The value of a blockchain network increases with public use and can be distributed to participants—including those at the network's edges—rather than being siphoned off by central nodes.
Blockchain makes it possible to build networks that truly function like networks, not companies.
Blockchain technology is at an inflection point. Previous platform shifts—personal computers, mobile phones, the internet—have been among the most significant technological innovations in human history. The rise of AI is rapidly becoming another.
But all these platform shifts ultimately led to high concentrations of power and control, with a few individuals determining the fate of countless consumers, creators, and developers reliant on those technologies and services.
As more economic activity becomes digital and is shaped by AI, the question of "who controls the digital systems we depend on" has never been more critical.
If this control remains concentrated, so too does the power to shape outcomes, limit access, and extract value: companies will dictate how networks operate and who benefits.
Decentralized blockchain networks offer a different path: infrastructure that cannot be easily rewritten, censored, or redirected by any single participant.
In other words, these networks can help decentralize existing platforms, replacing them with networks possessing digital public goods attributes—reducing lock-in, dispersing control, embedding neutrality, mitigating single points of failure, and returning ownership to users.
The CLARITY Act is designed to make this path viable.

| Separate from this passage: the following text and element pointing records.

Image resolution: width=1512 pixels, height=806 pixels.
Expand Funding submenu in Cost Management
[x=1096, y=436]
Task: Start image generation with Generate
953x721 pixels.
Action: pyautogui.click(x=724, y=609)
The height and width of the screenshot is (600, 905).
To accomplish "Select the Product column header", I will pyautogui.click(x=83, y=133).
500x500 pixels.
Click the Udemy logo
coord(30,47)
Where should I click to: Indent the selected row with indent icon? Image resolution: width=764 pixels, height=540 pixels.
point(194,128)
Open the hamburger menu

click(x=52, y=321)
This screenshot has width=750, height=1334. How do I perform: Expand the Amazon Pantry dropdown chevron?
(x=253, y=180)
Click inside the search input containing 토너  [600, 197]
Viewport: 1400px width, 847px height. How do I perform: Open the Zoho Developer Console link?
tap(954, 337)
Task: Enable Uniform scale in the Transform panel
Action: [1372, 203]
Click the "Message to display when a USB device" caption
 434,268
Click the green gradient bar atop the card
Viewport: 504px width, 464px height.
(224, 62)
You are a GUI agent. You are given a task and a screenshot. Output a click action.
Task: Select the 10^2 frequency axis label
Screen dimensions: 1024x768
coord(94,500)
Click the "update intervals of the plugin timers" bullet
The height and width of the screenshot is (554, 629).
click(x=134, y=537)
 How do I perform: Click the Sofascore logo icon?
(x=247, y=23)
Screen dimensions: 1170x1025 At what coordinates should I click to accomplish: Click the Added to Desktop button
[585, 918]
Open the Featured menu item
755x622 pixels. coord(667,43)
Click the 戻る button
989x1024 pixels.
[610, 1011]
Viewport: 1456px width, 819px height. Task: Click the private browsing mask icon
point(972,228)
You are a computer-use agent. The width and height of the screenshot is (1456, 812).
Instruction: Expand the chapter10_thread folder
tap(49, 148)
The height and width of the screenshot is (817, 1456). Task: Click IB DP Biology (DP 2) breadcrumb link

We will share more about what CLARITY specifically means for crypto builders as it proceeds to a full Senate vote and is updated.
But if CLARITY passes the final steps of the legislative process, the U.S. legal architecture will finally align with the nature of blockchain networks. Builders will be able to operate transparently, raise capital domestically, and build for the long term without being forced into structural compromises due to regulatory ambiguity.
And as more projects operate within, rather than outside, U.S. regulatory reach, regulators and law enforcement will have better tools to combat the fraud and abuse that has long plagued the industry.
We have already seen what happens when crypto gets workable regulation: the GENIUS Act unleashed a wave of innovation overnight. Today, we see crypto in several mainstream applications, from stablecoins to AI agents—and there is much more to come.